基于所有样本的5 个代表性形态特征分析表明,神农香菊和邻(混)生的疑似野菊样品在形态上具有明显差异,神农香菊的植株高度、叶片大小明显低于疑似野菊。同时,与对照样品武汉洪山野菊相比,即使神农架居群的样本数(192 株)远远高于洪山居群(11 株),神农架的样本无论是神农香菊还是疑似野菊,其多样性水平均稍低于武汉样本。假设神农架的居群样本均分布在较高的海拔范围(例如神农香菊>2000 m),相比武汉居群,神农架的居群可能已经形成了“天空岛(sky island)”类似的山地地理隔离效应[25],进而造成了遗传有效群体的减少,多样性水平下降。
本研究进一步展示了神农架样本居群间较高的基因流和较低的遗传分化水平。神农香菊和邻(混)生的疑似野菊的倍性相同,且神农香菊在神农架的最低分布海拔和疑似野菊的最高分布海拔区域有部分重叠。因此,除了同类型居群样本内的自由遗传交换外,神农香菊与疑似野菊间也可能存在自然杂交。在STRUCTURE 分析中,天门垭和神农顶的部分神农香菊个体和疑似野菊样本出现了遗传混杂,也进一步证实了潜在可能的自然杂交现象的存在。此外,神农架高山林立,构成了“华中屋脊”,区域内具有欧亚大陆从亚热带到寒温带的主要植被类型的变换[26]。鉴于神农架地区神农香菊和(疑似)野菊的形态特征的相似性以及遗传信息上的混杂,神农香菊也可能来源于野菊随着神农架山川的抬升适应高海拔的过程中逐渐演化而成的新变种,从而导致居群间存在未完全消失的祖先群体。
物种的遗传多样性水平和遗传变异方式间接影响其次生代谢产物的多样性水平。基于STRUCTURE分析的样本遗传背景信息,筛选的三组纯合样本分别展示了主要代谢成分含量内容的差异。本次研究发现:在所有检测的9个代谢成分指标中,相比疑似野菊个体,神农香菊可检测出的成分更多,如神农顶神农香菊和天门垭神农香菊的叶检测出了木犀草苷、香叶木素、田蓟苷,天门垭神农香菊的叶检测出了田蓟苷、香叶木素,神农顶神农香菊的叶检测出了木犀草苷。这些成分的差异可能是神农香菊适应高海拔生境而产生的特殊次生代谢产物的代表。

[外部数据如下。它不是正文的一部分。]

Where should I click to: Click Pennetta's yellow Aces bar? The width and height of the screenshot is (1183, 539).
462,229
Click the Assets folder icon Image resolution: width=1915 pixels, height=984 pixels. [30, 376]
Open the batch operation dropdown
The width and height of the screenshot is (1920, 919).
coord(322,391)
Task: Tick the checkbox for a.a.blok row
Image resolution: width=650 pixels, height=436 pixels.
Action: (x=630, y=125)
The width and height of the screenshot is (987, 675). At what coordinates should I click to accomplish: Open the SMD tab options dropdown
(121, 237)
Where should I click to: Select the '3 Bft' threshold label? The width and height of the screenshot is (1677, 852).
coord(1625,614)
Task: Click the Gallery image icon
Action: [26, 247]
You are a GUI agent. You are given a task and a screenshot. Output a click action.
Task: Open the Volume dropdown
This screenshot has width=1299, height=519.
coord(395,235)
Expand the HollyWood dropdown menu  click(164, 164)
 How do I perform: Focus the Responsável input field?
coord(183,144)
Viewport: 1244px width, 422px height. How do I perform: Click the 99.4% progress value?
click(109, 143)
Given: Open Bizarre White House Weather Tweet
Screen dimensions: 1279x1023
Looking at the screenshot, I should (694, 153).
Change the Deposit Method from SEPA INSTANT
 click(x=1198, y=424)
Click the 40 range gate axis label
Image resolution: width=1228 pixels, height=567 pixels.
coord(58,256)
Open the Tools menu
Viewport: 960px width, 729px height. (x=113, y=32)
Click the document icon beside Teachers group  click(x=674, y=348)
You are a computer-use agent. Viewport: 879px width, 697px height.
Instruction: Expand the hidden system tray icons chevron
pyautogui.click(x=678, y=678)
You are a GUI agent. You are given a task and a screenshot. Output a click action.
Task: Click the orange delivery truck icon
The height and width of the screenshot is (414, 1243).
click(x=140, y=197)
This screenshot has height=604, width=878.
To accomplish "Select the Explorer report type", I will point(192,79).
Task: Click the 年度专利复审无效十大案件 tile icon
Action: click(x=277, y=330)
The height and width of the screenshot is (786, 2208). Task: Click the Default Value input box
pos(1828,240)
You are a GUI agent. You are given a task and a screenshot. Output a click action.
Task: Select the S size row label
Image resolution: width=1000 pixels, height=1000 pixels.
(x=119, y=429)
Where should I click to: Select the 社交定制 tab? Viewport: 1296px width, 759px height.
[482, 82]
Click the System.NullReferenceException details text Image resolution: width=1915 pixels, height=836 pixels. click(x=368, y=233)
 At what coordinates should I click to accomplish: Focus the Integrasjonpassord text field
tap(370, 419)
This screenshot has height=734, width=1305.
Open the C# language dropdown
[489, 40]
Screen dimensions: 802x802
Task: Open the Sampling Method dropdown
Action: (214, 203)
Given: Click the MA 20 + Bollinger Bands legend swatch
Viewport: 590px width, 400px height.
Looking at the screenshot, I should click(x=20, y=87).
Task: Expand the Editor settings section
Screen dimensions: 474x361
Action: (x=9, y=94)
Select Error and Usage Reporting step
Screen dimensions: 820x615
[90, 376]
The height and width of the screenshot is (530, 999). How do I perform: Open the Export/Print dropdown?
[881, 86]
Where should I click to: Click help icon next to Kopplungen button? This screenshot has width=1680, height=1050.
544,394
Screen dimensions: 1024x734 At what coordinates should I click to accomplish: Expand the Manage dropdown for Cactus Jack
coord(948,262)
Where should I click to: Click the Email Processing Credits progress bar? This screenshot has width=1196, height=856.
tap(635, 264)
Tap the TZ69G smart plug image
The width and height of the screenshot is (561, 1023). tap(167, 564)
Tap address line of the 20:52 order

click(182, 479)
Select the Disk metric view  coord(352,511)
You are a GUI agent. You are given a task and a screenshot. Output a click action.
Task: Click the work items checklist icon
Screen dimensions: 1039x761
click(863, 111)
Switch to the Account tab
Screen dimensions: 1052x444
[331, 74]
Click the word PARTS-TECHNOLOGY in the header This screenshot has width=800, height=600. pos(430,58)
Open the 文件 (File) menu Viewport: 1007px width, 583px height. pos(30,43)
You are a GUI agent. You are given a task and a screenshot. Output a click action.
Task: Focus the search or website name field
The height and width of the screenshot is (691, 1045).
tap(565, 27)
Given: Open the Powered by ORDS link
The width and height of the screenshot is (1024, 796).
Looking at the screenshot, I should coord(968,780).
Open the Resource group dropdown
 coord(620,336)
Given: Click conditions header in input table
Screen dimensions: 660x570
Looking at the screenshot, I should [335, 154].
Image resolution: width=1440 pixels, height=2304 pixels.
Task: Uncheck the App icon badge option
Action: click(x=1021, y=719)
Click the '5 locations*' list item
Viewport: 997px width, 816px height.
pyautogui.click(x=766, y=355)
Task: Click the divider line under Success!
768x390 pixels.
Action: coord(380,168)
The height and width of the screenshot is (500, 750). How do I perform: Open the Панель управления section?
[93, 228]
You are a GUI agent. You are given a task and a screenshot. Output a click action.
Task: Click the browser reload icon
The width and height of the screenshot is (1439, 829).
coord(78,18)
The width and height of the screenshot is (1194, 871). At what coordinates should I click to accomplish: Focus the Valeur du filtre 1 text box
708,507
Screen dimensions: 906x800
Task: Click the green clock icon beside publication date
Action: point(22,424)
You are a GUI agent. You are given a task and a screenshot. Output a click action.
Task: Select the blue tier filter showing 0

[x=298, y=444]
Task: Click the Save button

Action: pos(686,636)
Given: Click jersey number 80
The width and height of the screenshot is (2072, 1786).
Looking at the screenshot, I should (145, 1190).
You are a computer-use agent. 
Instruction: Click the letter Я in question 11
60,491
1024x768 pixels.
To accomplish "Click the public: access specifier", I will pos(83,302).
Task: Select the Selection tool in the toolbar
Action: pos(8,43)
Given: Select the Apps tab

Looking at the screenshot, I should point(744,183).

神农顶和天门垭神农香菊居群的叶片检测出了高含量的香叶木素,香叶木素具有显著的抗氧化、抗菌、抗肿瘤等功效[27];神农顶神农香菊居群的叶片检测出了高含量的木犀草苷,木犀草苷具有舒张毛细血管,降低胆固醇、镇痛等功效[28];天门垭神农香菊居群的茎和叶含有田蓟苷,田蓟苷对于血管性痴呆具有显著的缓解作用[29-30]。因此,神农香菊可以作为候选材料进行特殊药用产品的开发应用。基于遗传信息,本研究进一步筛选了神农香菊自然居群的核心种质代表。这些核心种质也为未来神农香菊品种的选育和规模化种植提供了种质资源,促进产业应用和发展。